Missing the Tree: Even Small Change can be Hard

About an hour ago, after I had completed my morning meditation, I heard voices outside my living room window and looked up to see workmen trimming the trees of my backdoor neighbor.  As I watched, I quickly realized that they weren't just there to trim the trees; they were actually removing the redbud tree that grows right outside my neighbor's porch.  It blocks my view of her porch.  She usually has bird feeders hanging from it, including a hummingbird feeder, and a bird bath sits under it.  Squirrels run up and down the tree all day, and birds often perch on its limbs before dropping down for a bite to eat or soaring off to another neighborhood tree. 

Now it's gone.  Empty space greets my eyes every time I look up.  I had not realized how often my gaze rests on that tree and its inhabitants.  It is the first thing I see outside my window.  And now, I can't seem to stop looking for it.  If you've ever had a tooth removed, then you know what I mean - it's like not being able to stop my tongue from looking for the missing tooth.  I just keep looking up and seeing my neighbor's porch.  No tree.

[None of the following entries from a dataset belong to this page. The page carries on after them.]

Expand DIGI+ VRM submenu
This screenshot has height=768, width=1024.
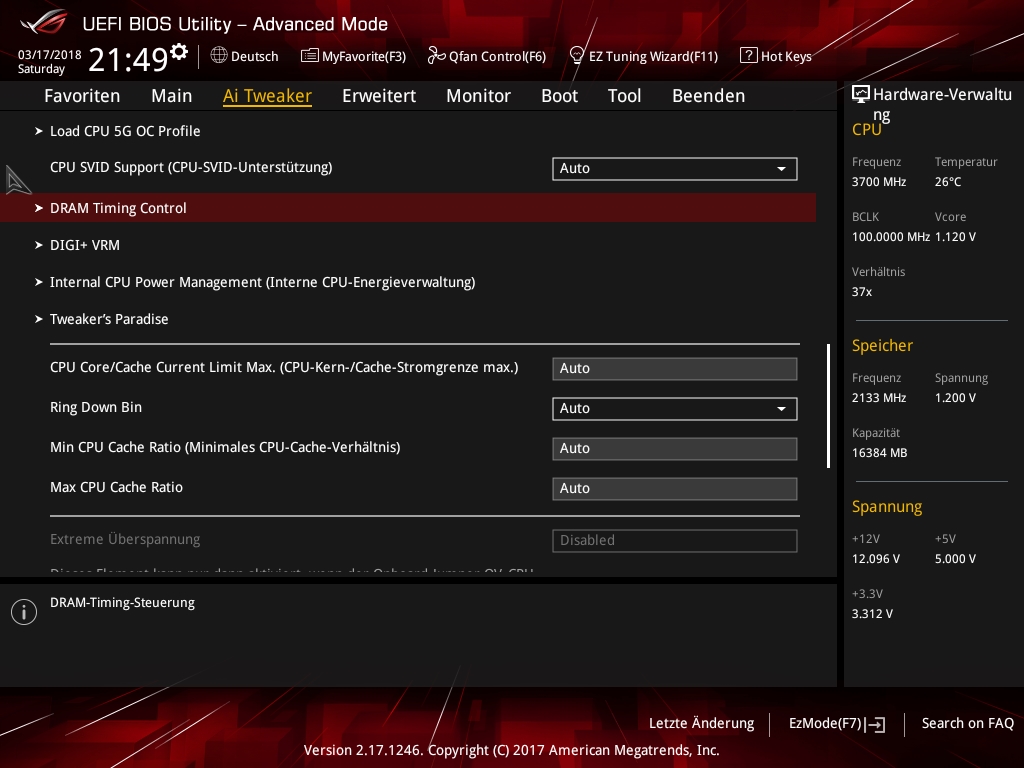click(x=85, y=245)
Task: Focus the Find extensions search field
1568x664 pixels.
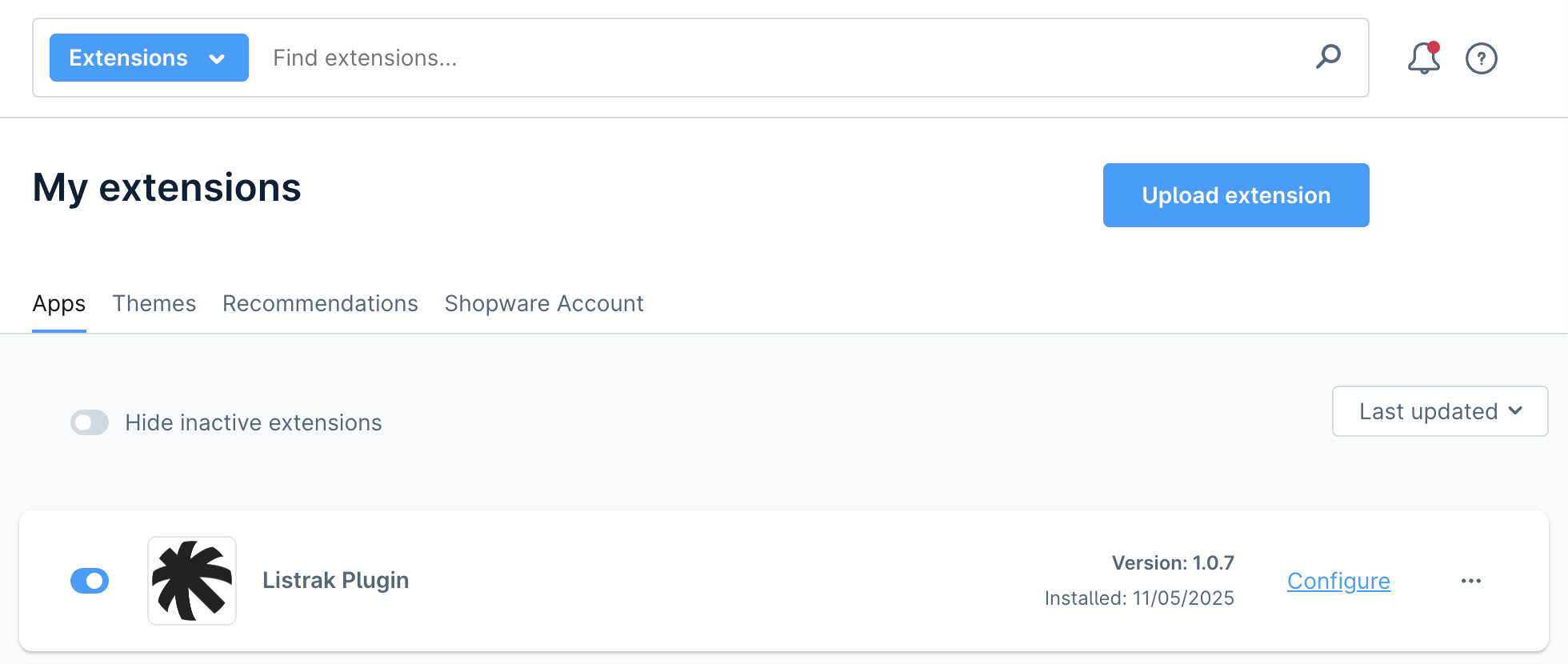Action: (x=784, y=58)
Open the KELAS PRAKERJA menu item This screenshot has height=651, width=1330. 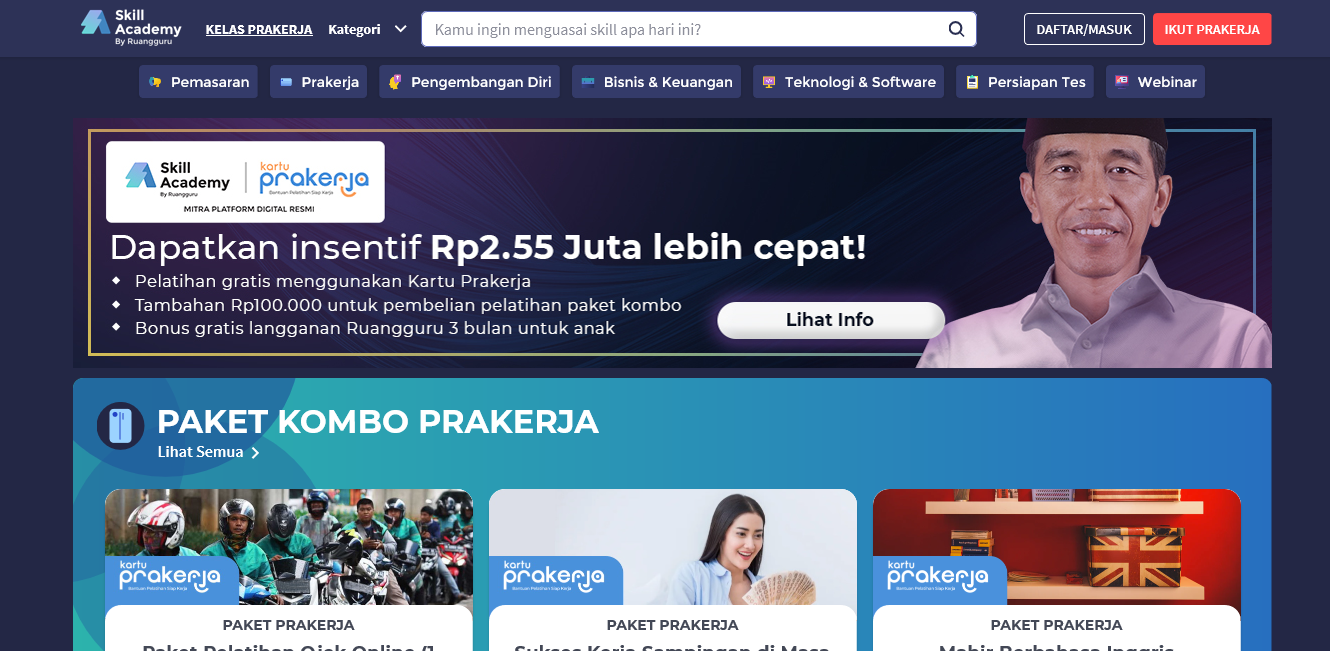click(259, 29)
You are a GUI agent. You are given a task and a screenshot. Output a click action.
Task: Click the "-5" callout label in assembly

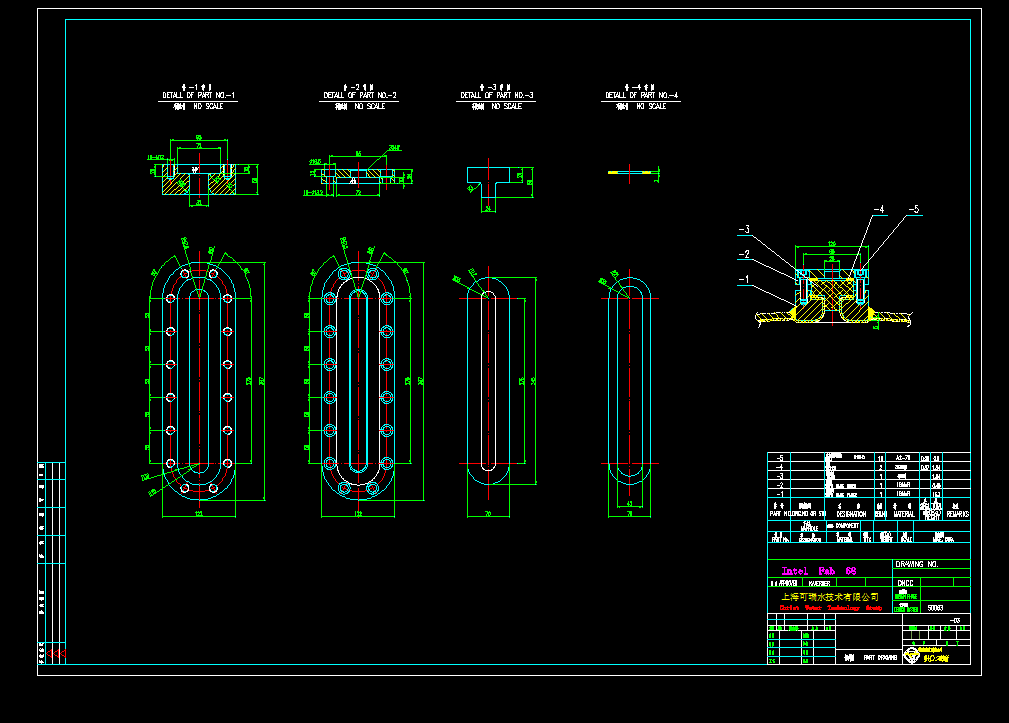tap(913, 209)
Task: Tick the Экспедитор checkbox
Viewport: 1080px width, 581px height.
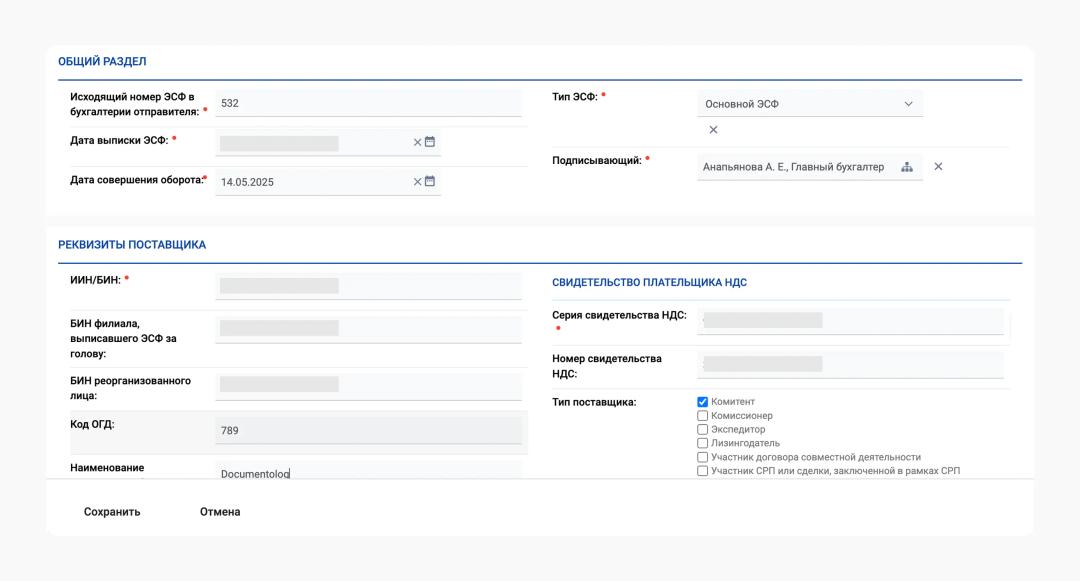Action: pos(703,430)
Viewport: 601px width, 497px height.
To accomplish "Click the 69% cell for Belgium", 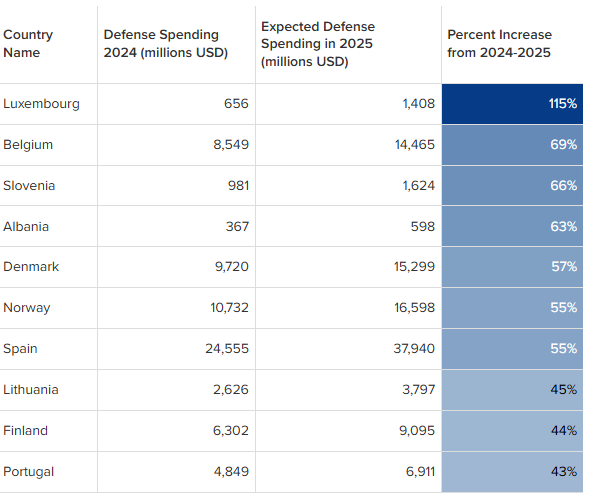I will [x=512, y=145].
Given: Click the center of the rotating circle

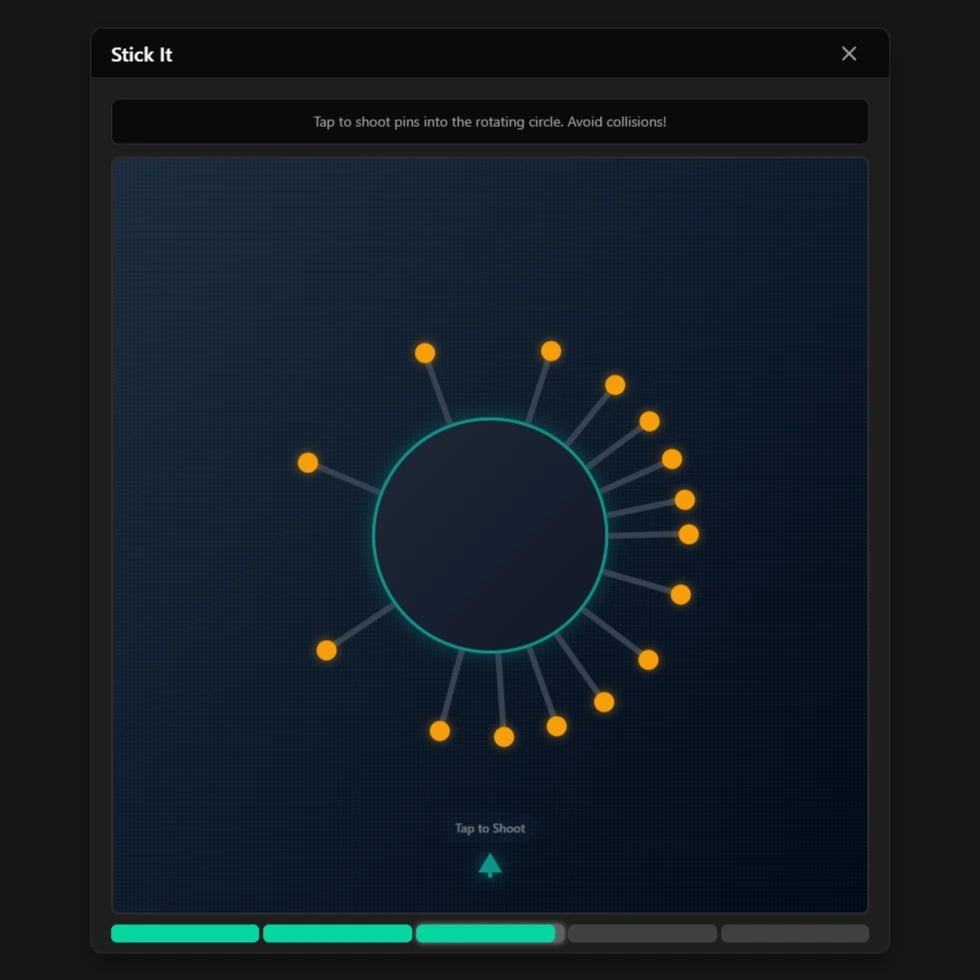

Of course there are many other trees out the same window if I look in a different direction.  Birds and squirrels play in those trees as well.  It's not like all the green has gone away.  And yet I feel sad, missing a tree that I've always taken for granted, the tree with the heart shaped leaves and the sweet purple flowers in spring.  The tree that made my living room feel very private even with the blinds open.  It wasn't a huge tree, but it played an important role in the green space behind my house.

Maybe the absence of the tree will allow more light in and help the grass to grow in our common area.  Maybe some of my plants in the backyard will grow more now that there is more light.  Maybe I will come to appreciate the open space that has been created.  For now, though, I miss the tree.  Even small change can be hard.  Something to remember when I find myself asking other people to change.  Even small change involves loss and possibly grief - not large sobbing, soul-shaking grief, but small grief that's easy to ignore so it gets lodged somewhere with all the other unacknowledged small griefs until it comes out sideways somewhere down the road. 

So, before I go charging off to the next task, pulling myself away so that I don't have to keep facing the empty space in my backyard, I will take a moment to mourn the redbud tree, a living thing that needed to be cut down because its branches could cause damage to the roof of a house, a part of God's creation that brought me joy even though I couldn't have named that until today, a green and growing element of my life that has now died.  Good-bye sweet redbud tree.  I will miss you.  Thank you for all the pleasure you brought to me and this little corner of the world.